Prolonged heavy nicotine use has a negative effect on day-to-day memory, according to research.
Researchers claim that smoking is detrimental to memory
Researchers from five universities asked smokers and non-smokers to rate their long-term memory, for example remembering to send birthday cards.
They found that smoking significantly impaired memory, with heavy smokers reporting the most errors.
The survey was carried out by teams from Newcastle, Wales, Northumbria, Westminster and Teesside universities.
The survey involved more than 700 people.
Researcher Dr Tom Heffernan, of the human cognitive neuroscience unit at Northumbria University, also tested everyday memory including remembering where people had put things.
The teams also took into consideration how much people smoked - a heavy smoker was classed as having more than 15 cigarettes a week and a light smoker between one and four cigarettes a week.
Dr Heffernan said: "The result of the study revealed that smokers reported more errors in their long-term memory than non-smokers with an additional difference between non-smokers and heavy smokers.
"There was also a significant detrimental effect of cigarette use on everyday memory function.
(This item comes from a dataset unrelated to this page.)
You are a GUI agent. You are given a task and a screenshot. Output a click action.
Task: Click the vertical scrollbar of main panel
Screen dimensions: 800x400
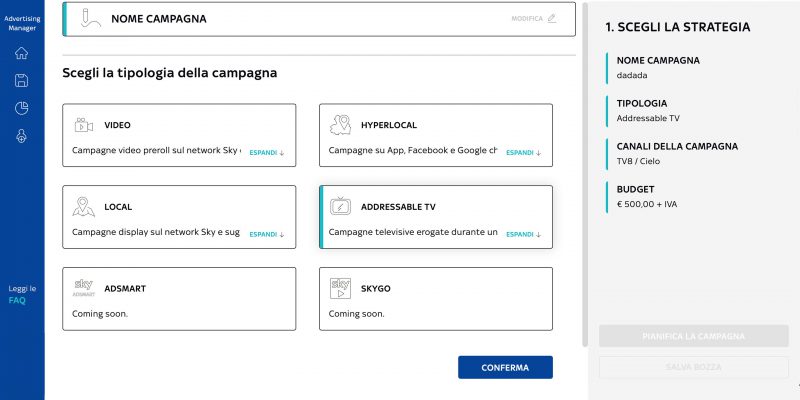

"For example a typical heavy smoker reported 22% more memory-related problems than a non smoker and around 12% more problems than those who smoked only relatively a small number of cigarettes.
"It is concluded that chronic, heavy smoking is associated with impairments in everyday memory, although the precise nature of the deficits are as yet unknown."
The research was carried out via an internet questionnaire and published in scientific journal Drug and Alcohol Dependence.